→ RECORDS SUPPLIED:

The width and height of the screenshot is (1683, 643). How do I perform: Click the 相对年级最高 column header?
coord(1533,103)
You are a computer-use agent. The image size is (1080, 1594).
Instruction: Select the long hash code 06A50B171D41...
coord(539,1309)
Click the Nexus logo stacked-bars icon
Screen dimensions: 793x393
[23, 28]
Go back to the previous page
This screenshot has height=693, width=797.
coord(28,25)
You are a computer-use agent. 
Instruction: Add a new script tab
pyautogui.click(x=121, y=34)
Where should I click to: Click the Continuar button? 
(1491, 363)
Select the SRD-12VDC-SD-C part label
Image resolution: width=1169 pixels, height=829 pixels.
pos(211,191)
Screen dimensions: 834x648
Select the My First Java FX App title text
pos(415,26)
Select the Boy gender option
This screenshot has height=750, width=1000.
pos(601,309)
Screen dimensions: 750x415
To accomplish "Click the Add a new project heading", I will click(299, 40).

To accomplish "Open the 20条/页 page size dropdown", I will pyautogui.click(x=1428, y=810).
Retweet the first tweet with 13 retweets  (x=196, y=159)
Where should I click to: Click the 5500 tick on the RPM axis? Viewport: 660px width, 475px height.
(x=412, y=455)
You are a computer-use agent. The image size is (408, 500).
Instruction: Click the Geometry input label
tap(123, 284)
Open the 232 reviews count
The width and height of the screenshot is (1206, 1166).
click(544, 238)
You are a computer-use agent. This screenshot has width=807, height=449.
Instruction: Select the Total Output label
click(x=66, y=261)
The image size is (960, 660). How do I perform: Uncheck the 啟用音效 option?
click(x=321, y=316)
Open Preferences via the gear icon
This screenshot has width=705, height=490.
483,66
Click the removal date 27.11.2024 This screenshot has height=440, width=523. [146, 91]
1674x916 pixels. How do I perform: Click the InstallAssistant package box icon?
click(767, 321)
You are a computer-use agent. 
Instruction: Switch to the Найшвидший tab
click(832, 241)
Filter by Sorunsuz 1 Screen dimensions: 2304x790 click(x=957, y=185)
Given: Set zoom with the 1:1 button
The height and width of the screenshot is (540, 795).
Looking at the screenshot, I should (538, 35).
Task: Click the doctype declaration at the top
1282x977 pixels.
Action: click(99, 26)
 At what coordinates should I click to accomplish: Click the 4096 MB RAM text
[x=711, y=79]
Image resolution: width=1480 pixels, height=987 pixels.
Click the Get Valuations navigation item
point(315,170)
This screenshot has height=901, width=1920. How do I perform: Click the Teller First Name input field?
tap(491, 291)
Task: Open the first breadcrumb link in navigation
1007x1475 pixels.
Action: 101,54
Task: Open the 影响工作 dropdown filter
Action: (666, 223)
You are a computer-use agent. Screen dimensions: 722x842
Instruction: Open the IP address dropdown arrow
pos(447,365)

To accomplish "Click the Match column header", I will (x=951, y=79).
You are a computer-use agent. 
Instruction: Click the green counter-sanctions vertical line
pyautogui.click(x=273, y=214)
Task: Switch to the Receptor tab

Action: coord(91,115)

→ EXERCISE DETAILS: Output every entry exactly as given.

→ RESULT BELOW:
The width and height of the screenshot is (1683, 643). How do I perform: Click the 相对年级最高 column header?
coord(1533,103)
You are a computer-use agent. The image size is (1080, 1594).
Instruction: Select the long hash code 06A50B171D41...
coord(539,1309)
Click the Nexus logo stacked-bars icon
Screen dimensions: 793x393
[23, 28]
Go back to the previous page
This screenshot has height=693, width=797.
coord(28,25)
You are a computer-use agent. 
Instruction: Add a new script tab
pyautogui.click(x=121, y=34)
Where should I click to: Click the Continuar button? 
(1491, 363)
Select the SRD-12VDC-SD-C part label
Image resolution: width=1169 pixels, height=829 pixels.
pos(211,191)
Screen dimensions: 834x648
Select the My First Java FX App title text
pos(415,26)
Select the Boy gender option
This screenshot has height=750, width=1000.
pos(601,309)
Screen dimensions: 750x415
To accomplish "Click the Add a new project heading", I will click(299, 40).

To accomplish "Open the 20条/页 page size dropdown", I will pyautogui.click(x=1428, y=810).
Retweet the first tweet with 13 retweets  (x=196, y=159)
Where should I click to: Click the 5500 tick on the RPM axis? Viewport: 660px width, 475px height.
(x=412, y=455)
You are a computer-use agent. The image size is (408, 500).
Instruction: Click the Geometry input label
tap(123, 284)
Open the 232 reviews count
The width and height of the screenshot is (1206, 1166).
click(544, 238)
You are a computer-use agent. This screenshot has width=807, height=449.
Instruction: Select the Total Output label
click(x=66, y=261)
The image size is (960, 660). How do I perform: Uncheck the 啟用音效 option?
click(x=321, y=316)
Open Preferences via the gear icon
This screenshot has width=705, height=490.
483,66
Click the removal date 27.11.2024 This screenshot has height=440, width=523. [146, 91]
1674x916 pixels. How do I perform: Click the InstallAssistant package box icon?
click(767, 321)
You are a computer-use agent. 
Instruction: Switch to the Найшвидший tab
click(832, 241)
Filter by Sorunsuz 1 Screen dimensions: 2304x790 click(x=957, y=185)
Given: Set zoom with the 1:1 button
The height and width of the screenshot is (540, 795).
Looking at the screenshot, I should (538, 35).
Task: Click the doctype declaration at the top
1282x977 pixels.
Action: click(99, 26)
 At what coordinates should I click to accomplish: Click the 4096 MB RAM text
[x=711, y=79]
Image resolution: width=1480 pixels, height=987 pixels.
Click the Get Valuations navigation item
point(315,170)
This screenshot has height=901, width=1920. How do I perform: Click the Teller First Name input field?
tap(491, 291)
Task: Open the first breadcrumb link in navigation
1007x1475 pixels.
Action: 101,54
Task: Open the 影响工作 dropdown filter
Action: (666, 223)
You are a computer-use agent. Screen dimensions: 722x842
Instruction: Open the IP address dropdown arrow
pos(447,365)

To accomplish "Click the Match column header", I will (x=951, y=79).
You are a computer-use agent. 
Instruction: Click the green counter-sanctions vertical line
pyautogui.click(x=273, y=214)
Task: Switch to the Receptor tab

Action: coord(91,115)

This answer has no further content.